Guest blogger Jacob Matsumiya is back with one of his reviews - this time for Legally Blonde the Musical which is at the Center through September 20. Read his thoughts on the show below and also find out when Jacob first became a Legally Blonde fan and what songs he'll humming when he's bored at a lecture.
Jacob's review is in pink.
In his review of Legally Blonde the Musical, Ben Brantley of The New York Times called the show a "nonstop sugar rush," full of "high-energy" and "empty-calories," like "eating a jumbo box of Gummi Bears in one sitting." Basically, if you're averse to large amounts of pep, perkiness, pizazz, and, well, pink this show is definitely not for you. But for the rest of us who do enjoy flashy dance numbers, over-the-top characters, and belting sorority sisters, Legally Blonde the Musical is an undeniably entertaining and thoroughly enjoyable night of theater.
Based on the MGM film of the same name, Legally Blonde tells the story of Elle Woods, a sorority girl that proves there is more to a blonde than meets the eye. Through a combination of hard work, determination, and the right outfit, Elle wins the case, gets the man and shows us all how to be true to ourselves.
Led by Becky Gulsvig as Elle, the principals all deliver solid performances, especially the endearing Natalie Joy Johnson as Paulette (Photo: Natalie Joy Johnson as Paulette, China as Rufus and Ven Daniel as Kyle (c) Joan Marcus.) Special notice must also be made to the ensemble members who in their various roles do their very best to steal the show. From Nikos to Kyle the UPS guy to Chutney, these bit players provide the wonderfully brilliant backbone to this quirky musical.
The book writer Heather Hach injects the show with the right dose of humor and poignancy, while also nailing the Valley girl vernacular. The songs by Laurence O’Keefe and Nell Benjamin are the kind you can't help but find yourself singing for the next few days, if not weeks. I know for sure I'll be humming "Omigod You Guys" or "Bend and Snap" the next time I'm sitting through a boring lecture. They are the perfect complement to the story and in turn they are perfectly complemented by lively and infectious choreography by Jerry Mitchell.
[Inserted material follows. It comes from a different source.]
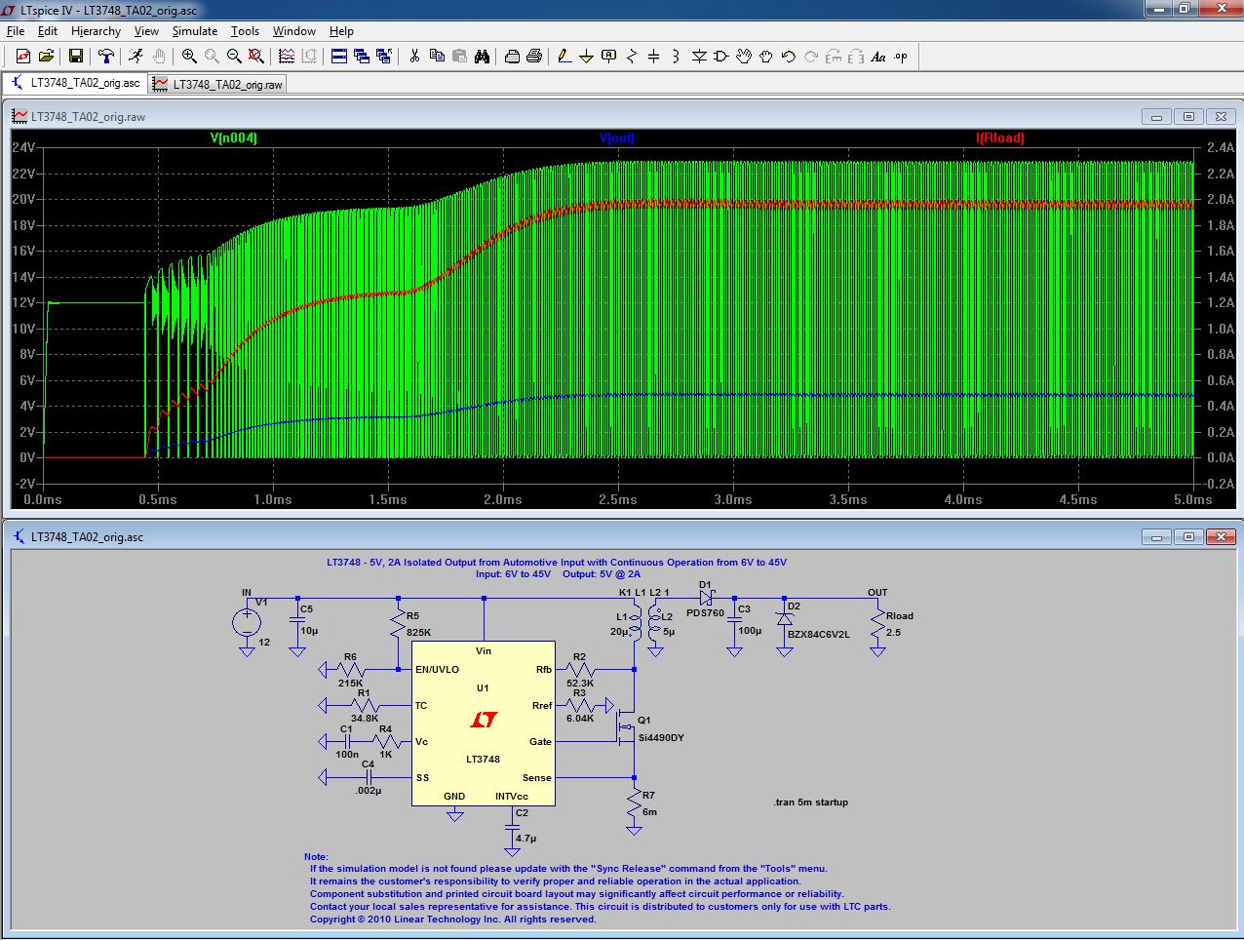The width and height of the screenshot is (1244, 940).
Task: Click the Save floppy disk icon
Action: coord(75,57)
While the sets by David Rockwell are noticeably pared down from the Broadway production, I applaud the clever use of the adjustable proscenium to frame the action and overall I feel nothing was lost in translating the production to its current tourable incarnation (God only knows how many trucks it would have taken to haul a whole UCLA sorority house from city to city). Additional kudos to the costumes by Gregg Barnes and the lighting design by Kenneth Posner and Paul Miller, which also serve to complement the overall effervescence of this bubbly production. Truly, Legally Blonde is a musical crafted to please and in that respect it does not fail.
I first became a fan of the show when I watched it on MTV and I would be lying to you if I said that it didn't stay on my DVR for over a year. Whenever I needed a little pick me up or a quick dose of fun, even a few minutes of Legally Blonde the Musical were enough to send me happily on my way. I would also be lying if I told you that Legally Blonde the Musical was anything but old-fashioned musical comedy updated for the millennial generation. Like the candy Mr. Brantley likened it to, the show is an incredibly satisfying piece of sugary fun. Perfectly harmless and delightfully mind-numbing. Thankfully the show makes no apologies for itself, brandishing its bedazzled charm for the world to see. Like its leading lady Legally Blonde the Musical knows what it is and is thoroughly proud of it. And just like Elle it has every right to be.